1640 ile 1871 yıllarını inceleyen Amerikalı tarihçi Helen Hornbeck Tanner’a göre, bölgede Afrikalı Amerikalılar ve Yerli Amerikalılar arasında önemli bir birlikte var olma ve iş birliği geçmişi bulunmaktadır. Tanner, “Afrikalılar ve Yerliler arasındaki iş birliğinin önemli bir örneğinin Yerli Amerikalılar tarafından işletilen Yeraltı Demiryolu olduğunu” belirtir ve bu faaliyet hakkında tarihsel literatürde hiçbir bilgiye rastlanmadığını ifade eder. Buna ek olarak binlerce Cherokee’nin zorla Indian Territory’ye (Kızılderili Bölgesi) göç ettirildiği ünlü “Gözyaşı Yolu” trajedisi (Train of Tears) aynı zamanda Siyahilerin de bir göç yolculuğuydu. Cherokeelerin kölesi olan Afrikalı Amerikalılar, sahipleriyle birlikte bu yolu yürüdü. Bazı Afrikalı Amerikalılar, Yerli Amerikalıların köle sahipliği gerçeğiyle yüzleşmekten kaçınsa da bu durum, Cherokeeler ve Afrikalı Amerikalıları bir araya getiren ortak bir trajedidir. Şiir, belirli isimler vermeden azınlıkların yaşadığı zorlukları yansıtır. Bu bilgi doğrultusunda mücadelede herhangi bir ayrım yoktur; etnik köken veya ten renginden bağımsız, bir bütün olarak acı içinde bir birlik söz konusudur.
Şiirin son kısmı:
“See this scar under my arm. It’s from tripping over a rope when I was small; I was always a little clumsy. And my long, lean feet like my mother’s have known where to take me, to where the sweet things grow. Some grow on trees, and some grow in other places.
But not this tree.
I didn’t do anything wrong. I did not steal from your mother. My brother did not take your wife. I did not break into your home, tell you how to live or die. Please. Go away, hooded ghosts from hell on earth. I only want heaven in my baby’s arms, my baby’s arms. Down the road through the trees I see the kitchen light on and my lover fixing supper, the baby fussing for her milk, waiting for me to come home. The moon hangs from the sky like a swollen fruit.
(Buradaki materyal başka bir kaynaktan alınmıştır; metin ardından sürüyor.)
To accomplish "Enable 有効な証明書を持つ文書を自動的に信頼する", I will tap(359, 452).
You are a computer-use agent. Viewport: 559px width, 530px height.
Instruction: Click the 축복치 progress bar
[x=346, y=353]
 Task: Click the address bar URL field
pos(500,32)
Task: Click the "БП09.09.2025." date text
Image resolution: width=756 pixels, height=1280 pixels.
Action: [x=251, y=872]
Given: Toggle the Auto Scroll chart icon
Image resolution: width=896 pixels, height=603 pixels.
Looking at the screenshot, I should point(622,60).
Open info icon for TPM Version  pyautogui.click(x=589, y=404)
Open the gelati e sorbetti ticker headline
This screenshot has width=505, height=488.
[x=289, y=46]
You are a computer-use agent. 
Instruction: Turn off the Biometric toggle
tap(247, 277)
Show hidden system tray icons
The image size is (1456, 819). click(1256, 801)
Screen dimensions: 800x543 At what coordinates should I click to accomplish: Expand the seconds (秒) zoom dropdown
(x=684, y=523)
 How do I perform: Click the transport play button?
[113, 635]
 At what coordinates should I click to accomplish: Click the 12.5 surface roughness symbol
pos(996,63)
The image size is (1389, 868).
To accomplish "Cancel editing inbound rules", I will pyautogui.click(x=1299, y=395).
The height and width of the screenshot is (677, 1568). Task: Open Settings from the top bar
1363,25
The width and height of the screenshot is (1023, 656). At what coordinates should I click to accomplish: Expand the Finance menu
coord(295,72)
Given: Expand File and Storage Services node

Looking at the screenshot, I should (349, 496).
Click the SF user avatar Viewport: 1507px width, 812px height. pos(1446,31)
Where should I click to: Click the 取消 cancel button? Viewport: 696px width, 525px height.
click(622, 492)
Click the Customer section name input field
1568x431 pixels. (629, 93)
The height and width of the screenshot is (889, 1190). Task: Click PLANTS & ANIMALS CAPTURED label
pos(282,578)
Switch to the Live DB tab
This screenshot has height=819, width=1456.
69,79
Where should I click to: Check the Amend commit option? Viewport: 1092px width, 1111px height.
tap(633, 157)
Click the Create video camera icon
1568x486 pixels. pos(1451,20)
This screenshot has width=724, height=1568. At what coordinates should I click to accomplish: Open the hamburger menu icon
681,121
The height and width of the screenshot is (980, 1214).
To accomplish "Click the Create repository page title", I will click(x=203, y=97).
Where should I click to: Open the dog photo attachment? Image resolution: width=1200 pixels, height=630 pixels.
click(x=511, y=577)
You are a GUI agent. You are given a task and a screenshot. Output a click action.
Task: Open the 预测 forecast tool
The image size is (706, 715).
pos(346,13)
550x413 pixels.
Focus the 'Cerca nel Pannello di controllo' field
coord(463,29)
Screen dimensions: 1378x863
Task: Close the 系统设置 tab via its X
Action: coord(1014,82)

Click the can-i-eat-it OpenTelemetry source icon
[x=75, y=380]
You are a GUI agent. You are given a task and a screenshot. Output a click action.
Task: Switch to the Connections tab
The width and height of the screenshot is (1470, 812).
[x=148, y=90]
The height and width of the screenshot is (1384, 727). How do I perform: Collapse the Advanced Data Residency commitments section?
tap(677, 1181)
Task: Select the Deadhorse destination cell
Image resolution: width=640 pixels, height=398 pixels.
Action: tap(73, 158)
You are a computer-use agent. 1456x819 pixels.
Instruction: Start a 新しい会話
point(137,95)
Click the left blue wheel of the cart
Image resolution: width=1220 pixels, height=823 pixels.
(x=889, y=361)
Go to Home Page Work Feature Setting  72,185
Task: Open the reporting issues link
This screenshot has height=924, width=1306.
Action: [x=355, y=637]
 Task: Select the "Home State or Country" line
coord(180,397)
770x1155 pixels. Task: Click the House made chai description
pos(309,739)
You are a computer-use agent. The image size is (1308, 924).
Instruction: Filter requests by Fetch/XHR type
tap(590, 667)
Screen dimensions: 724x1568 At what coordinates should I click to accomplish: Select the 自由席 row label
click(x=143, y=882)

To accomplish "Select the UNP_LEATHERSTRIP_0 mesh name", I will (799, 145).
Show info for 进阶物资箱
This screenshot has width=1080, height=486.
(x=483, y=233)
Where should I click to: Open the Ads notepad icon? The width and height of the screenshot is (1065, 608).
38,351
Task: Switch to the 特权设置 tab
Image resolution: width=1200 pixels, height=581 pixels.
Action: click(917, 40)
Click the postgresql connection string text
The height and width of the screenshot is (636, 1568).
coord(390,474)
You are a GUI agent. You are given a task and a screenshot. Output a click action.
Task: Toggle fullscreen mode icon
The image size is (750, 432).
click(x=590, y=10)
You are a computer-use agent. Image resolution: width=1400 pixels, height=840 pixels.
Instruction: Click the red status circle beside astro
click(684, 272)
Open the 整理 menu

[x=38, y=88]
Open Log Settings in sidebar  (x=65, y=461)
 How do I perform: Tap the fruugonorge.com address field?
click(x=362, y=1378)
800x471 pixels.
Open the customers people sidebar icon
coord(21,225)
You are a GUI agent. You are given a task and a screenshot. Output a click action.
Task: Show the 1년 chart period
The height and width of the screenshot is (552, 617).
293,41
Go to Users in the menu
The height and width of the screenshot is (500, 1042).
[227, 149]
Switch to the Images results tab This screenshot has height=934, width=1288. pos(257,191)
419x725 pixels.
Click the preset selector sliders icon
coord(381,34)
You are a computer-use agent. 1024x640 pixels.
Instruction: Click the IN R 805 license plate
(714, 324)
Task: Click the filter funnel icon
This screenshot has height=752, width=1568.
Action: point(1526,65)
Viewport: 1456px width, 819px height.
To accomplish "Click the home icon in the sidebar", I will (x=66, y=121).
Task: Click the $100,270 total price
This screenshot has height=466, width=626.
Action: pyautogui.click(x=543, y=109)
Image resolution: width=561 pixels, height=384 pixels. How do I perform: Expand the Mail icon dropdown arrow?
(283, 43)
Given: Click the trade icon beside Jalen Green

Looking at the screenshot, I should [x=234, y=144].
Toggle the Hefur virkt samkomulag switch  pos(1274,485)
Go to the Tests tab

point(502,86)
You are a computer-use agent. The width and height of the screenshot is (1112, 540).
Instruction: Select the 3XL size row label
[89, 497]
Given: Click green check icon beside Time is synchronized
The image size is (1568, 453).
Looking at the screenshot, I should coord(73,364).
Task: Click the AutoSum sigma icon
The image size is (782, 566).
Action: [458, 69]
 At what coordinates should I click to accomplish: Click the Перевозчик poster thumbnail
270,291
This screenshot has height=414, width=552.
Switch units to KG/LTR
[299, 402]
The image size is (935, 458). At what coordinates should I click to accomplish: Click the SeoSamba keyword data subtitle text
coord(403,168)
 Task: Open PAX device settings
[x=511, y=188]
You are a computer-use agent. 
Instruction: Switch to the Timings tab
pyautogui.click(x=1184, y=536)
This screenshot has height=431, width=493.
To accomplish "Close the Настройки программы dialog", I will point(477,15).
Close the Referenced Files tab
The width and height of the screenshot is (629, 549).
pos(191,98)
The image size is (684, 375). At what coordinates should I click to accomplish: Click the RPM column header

My feet betray me, dance anyway from this killing tree.”
Türkçesi:
“Bak, kolumun altındaki şu yara izine. Küçükken bir ipe takılıp düştüğümde olmuştu; her zaman biraz sakardım. Ve anneminki gibi uzun, ince ayaklarım beni hep tatlı şeylerin büyüdüğü yerlere götürmeyi bilmiştir. Bazıları ağaçlarda, bazıları ise başka yerlerde büyür.
Ama bu ağaçta değil.
Hiçbir yanlış yapmadım. Annenizden bir şey çalmadım. Kardeşim karınızı almadı. Evinize zorla girmedim, size nasıl yaşamanız ya da ölmeniz gerektiğini söylemedim. Lütfen. Gidin buradan, cehennemden gelmiş örtülü hayaletler. Sadece cenneti bebeğimin kollarında istiyorum, bebeğimin kollarında. Ağaçların arasından ilerleyen yolda, mutfak ışığının yandığını görüyorum; sevgilim akşam yemeğini hazırlıyor, bebek sütünü istemek için huysuzlanıyor, beni eve gelmem için bekliyor. Ay, gökyüzünde şişkin bir meyve gibi asılı duruyor.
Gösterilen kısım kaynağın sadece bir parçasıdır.